▶ **Problem to solve**
The answer must consist only of the lines from the line with "Open the 童书 bestseller tab" to the line with "Task: Click the Bass-08 package icon", both included, exactly as they stand below.

(Stored records)
+ + + +
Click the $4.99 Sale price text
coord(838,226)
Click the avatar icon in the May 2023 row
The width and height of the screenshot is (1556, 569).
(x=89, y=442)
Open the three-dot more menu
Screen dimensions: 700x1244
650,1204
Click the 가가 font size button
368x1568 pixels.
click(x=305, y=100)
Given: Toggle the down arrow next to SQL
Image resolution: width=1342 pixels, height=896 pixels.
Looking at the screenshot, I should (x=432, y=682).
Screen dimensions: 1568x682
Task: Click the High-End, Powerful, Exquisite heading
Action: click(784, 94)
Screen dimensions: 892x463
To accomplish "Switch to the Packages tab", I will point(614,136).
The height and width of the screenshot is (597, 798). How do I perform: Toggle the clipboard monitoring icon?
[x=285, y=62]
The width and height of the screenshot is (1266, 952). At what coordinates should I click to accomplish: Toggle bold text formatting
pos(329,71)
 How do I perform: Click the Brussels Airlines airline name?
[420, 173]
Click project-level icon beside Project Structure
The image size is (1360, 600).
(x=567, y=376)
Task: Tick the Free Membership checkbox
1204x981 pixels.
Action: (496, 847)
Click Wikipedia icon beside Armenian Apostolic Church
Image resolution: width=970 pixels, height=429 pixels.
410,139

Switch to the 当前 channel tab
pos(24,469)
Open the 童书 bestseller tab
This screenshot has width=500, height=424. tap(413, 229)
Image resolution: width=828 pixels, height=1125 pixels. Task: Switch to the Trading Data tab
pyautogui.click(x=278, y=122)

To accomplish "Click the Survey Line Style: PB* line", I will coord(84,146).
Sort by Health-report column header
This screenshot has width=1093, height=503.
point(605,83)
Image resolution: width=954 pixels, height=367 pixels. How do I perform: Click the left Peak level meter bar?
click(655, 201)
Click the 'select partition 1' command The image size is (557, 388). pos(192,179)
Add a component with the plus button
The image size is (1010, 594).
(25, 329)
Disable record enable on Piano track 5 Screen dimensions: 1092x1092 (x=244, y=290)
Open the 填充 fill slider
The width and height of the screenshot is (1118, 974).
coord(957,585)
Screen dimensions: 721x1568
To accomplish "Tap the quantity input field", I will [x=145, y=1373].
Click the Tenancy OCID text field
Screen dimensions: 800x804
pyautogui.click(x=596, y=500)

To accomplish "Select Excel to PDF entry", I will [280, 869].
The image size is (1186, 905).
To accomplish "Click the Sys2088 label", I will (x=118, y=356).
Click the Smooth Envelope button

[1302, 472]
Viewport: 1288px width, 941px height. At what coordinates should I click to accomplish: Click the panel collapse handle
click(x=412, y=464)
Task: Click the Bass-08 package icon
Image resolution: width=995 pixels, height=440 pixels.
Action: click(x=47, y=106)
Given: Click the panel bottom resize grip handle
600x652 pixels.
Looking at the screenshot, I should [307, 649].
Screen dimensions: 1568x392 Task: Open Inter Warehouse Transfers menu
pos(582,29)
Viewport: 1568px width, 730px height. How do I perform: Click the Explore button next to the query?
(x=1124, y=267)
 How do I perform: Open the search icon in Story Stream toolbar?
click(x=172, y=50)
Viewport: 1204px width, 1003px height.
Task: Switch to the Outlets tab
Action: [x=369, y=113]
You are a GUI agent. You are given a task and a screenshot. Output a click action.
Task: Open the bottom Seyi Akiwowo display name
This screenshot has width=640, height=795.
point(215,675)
+ + + +
▶ **Output of the task**
Open the 童书 bestseller tab
This screenshot has width=500, height=424. tap(413, 229)
Image resolution: width=828 pixels, height=1125 pixels. Task: Switch to the Trading Data tab
pyautogui.click(x=278, y=122)

To accomplish "Click the Survey Line Style: PB* line", I will coord(84,146).
Sort by Health-report column header
This screenshot has width=1093, height=503.
point(605,83)
Image resolution: width=954 pixels, height=367 pixels. How do I perform: Click the left Peak level meter bar?
click(655, 201)
Click the 'select partition 1' command The image size is (557, 388). pos(192,179)
Add a component with the plus button
The image size is (1010, 594).
(25, 329)
Disable record enable on Piano track 5 Screen dimensions: 1092x1092 (x=244, y=290)
Open the 填充 fill slider
The width and height of the screenshot is (1118, 974).
coord(957,585)
Screen dimensions: 721x1568
To accomplish "Tap the quantity input field", I will [x=145, y=1373].
Click the Tenancy OCID text field
Screen dimensions: 800x804
pyautogui.click(x=596, y=500)

To accomplish "Select Excel to PDF entry", I will [280, 869].
The image size is (1186, 905).
To accomplish "Click the Sys2088 label", I will (x=118, y=356).
Click the Smooth Envelope button

[1302, 472]
Viewport: 1288px width, 941px height. At what coordinates should I click to accomplish: Click the panel collapse handle
click(x=412, y=464)
Task: Click the Bass-08 package icon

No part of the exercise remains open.